Give back all of the data exactly. Leave nothing out.

> [Provided material]
════════

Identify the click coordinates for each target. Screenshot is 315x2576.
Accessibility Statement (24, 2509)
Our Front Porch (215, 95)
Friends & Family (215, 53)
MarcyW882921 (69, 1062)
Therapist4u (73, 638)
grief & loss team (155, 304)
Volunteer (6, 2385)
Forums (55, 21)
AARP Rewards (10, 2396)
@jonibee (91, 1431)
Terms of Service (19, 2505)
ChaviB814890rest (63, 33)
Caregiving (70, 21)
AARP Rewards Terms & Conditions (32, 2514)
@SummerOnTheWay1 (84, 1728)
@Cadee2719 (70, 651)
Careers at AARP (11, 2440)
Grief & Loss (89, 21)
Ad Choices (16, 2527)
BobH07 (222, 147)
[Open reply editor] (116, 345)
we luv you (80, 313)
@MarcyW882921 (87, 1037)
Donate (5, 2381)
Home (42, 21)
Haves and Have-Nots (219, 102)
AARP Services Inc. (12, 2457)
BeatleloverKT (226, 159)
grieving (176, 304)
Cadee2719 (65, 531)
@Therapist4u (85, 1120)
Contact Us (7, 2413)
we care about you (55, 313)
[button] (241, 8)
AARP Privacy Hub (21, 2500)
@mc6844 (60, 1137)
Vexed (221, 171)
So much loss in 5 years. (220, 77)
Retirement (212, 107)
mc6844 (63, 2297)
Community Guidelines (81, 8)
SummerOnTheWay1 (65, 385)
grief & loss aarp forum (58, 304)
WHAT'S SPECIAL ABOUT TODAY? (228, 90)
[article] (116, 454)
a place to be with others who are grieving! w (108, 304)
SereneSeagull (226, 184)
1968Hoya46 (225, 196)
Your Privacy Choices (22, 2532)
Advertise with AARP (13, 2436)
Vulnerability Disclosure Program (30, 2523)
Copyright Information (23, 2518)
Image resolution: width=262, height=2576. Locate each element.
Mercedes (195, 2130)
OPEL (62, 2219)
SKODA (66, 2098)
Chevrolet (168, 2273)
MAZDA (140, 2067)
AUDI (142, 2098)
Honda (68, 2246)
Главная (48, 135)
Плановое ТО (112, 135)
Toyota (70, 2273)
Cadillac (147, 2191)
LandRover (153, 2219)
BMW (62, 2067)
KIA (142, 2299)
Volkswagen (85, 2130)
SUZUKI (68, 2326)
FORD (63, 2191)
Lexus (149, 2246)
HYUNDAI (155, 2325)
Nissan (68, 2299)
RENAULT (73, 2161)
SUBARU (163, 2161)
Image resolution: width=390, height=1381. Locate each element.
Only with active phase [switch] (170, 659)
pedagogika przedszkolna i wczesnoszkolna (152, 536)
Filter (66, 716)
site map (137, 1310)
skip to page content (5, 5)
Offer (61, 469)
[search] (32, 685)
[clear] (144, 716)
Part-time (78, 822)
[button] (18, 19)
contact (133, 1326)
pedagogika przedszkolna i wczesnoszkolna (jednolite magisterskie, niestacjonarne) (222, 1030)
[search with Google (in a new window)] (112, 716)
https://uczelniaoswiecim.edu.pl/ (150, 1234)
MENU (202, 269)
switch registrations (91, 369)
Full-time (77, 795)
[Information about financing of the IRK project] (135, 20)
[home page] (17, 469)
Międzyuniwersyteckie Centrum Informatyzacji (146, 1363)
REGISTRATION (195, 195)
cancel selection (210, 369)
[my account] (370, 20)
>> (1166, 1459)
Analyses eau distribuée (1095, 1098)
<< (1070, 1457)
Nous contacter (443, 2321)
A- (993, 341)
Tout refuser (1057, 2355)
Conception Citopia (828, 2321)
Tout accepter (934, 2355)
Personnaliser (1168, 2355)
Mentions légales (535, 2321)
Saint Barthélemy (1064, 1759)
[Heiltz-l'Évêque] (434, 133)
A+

════════

> [Completed task]
Identify the click coordinates for each target. Screenshot is 315x2576.
Accessibility Statement (24, 2509)
Our Front Porch (215, 95)
Friends & Family (215, 53)
MarcyW882921 (69, 1062)
Therapist4u (73, 638)
grief & loss team (155, 304)
Volunteer (6, 2385)
Forums (55, 21)
AARP Rewards (10, 2396)
@jonibee (91, 1431)
Terms of Service (19, 2505)
ChaviB814890rest (63, 33)
Caregiving (70, 21)
AARP Rewards Terms & Conditions (32, 2514)
@SummerOnTheWay1 (84, 1728)
@Cadee2719 (70, 651)
Careers at AARP (11, 2440)
Grief & Loss (89, 21)
Ad Choices (16, 2527)
BobH07 (222, 147)
[Open reply editor] (116, 345)
we luv you (80, 313)
@MarcyW882921 (87, 1037)
Donate (5, 2381)
Home (42, 21)
Haves and Have-Nots (219, 102)
AARP Services Inc. (12, 2457)
BeatleloverKT (226, 159)
grieving (176, 304)
Cadee2719 (65, 531)
@Therapist4u (85, 1120)
Contact Us (7, 2413)
we care about you (55, 313)
[button] (241, 8)
AARP Privacy Hub (21, 2500)
@mc6844 (60, 1137)
Vexed (221, 171)
So much loss in 5 years. (220, 77)
Retirement (212, 107)
mc6844 (63, 2297)
Community Guidelines (81, 8)
SummerOnTheWay1 (65, 385)
grief & loss aarp forum (58, 304)
WHAT'S SPECIAL ABOUT TODAY? (228, 90)
[article] (116, 454)
a place to be with others who are grieving! w (108, 304)
SereneSeagull (226, 184)
1968Hoya46 (225, 196)
Your Privacy Choices (22, 2532)
Advertise with AARP (13, 2436)
Vulnerability Disclosure Program (30, 2523)
Copyright Information (23, 2518)
Image resolution: width=262, height=2576. Locate each element.
Mercedes (195, 2130)
OPEL (62, 2219)
SKODA (66, 2098)
Chevrolet (168, 2273)
MAZDA (140, 2067)
AUDI (142, 2098)
Honda (68, 2246)
Главная (48, 135)
Плановое ТО (112, 135)
Toyota (70, 2273)
Cadillac (147, 2191)
LandRover (153, 2219)
BMW (62, 2067)
KIA (142, 2299)
Volkswagen (85, 2130)
SUZUKI (68, 2326)
FORD (63, 2191)
Lexus (149, 2246)
HYUNDAI (155, 2325)
Nissan (68, 2299)
RENAULT (73, 2161)
SUBARU (163, 2161)
Image resolution: width=390, height=1381. Locate each element.
Only with active phase [switch] (170, 659)
pedagogika przedszkolna i wczesnoszkolna (152, 536)
Filter (66, 716)
site map (137, 1310)
skip to page content (5, 5)
Offer (61, 469)
[search] (32, 685)
[clear] (144, 716)
Part-time (78, 822)
[button] (18, 19)
contact (133, 1326)
pedagogika przedszkolna i wczesnoszkolna (jednolite magisterskie, niestacjonarne) (222, 1030)
[search with Google (in a new window)] (112, 716)
https://uczelniaoswiecim.edu.pl/ (150, 1234)
MENU (202, 269)
switch registrations (91, 369)
Full-time (77, 795)
[Information about financing of the IRK project] (135, 20)
[home page] (17, 469)
Międzyuniwersyteckie Centrum Informatyzacji (146, 1363)
REGISTRATION (195, 195)
cancel selection (210, 369)
[my account] (370, 20)
>> (1166, 1459)
Analyses eau distribuée (1095, 1098)
<< (1070, 1457)
Nous contacter (443, 2321)
A- (993, 341)
Tout refuser (1057, 2355)
Conception Citopia (828, 2321)
Tout accepter (934, 2355)
Personnaliser (1168, 2355)
Mentions légales (535, 2321)
Saint Barthélemy (1064, 1759)
[Heiltz-l'Évêque] (434, 133)
A+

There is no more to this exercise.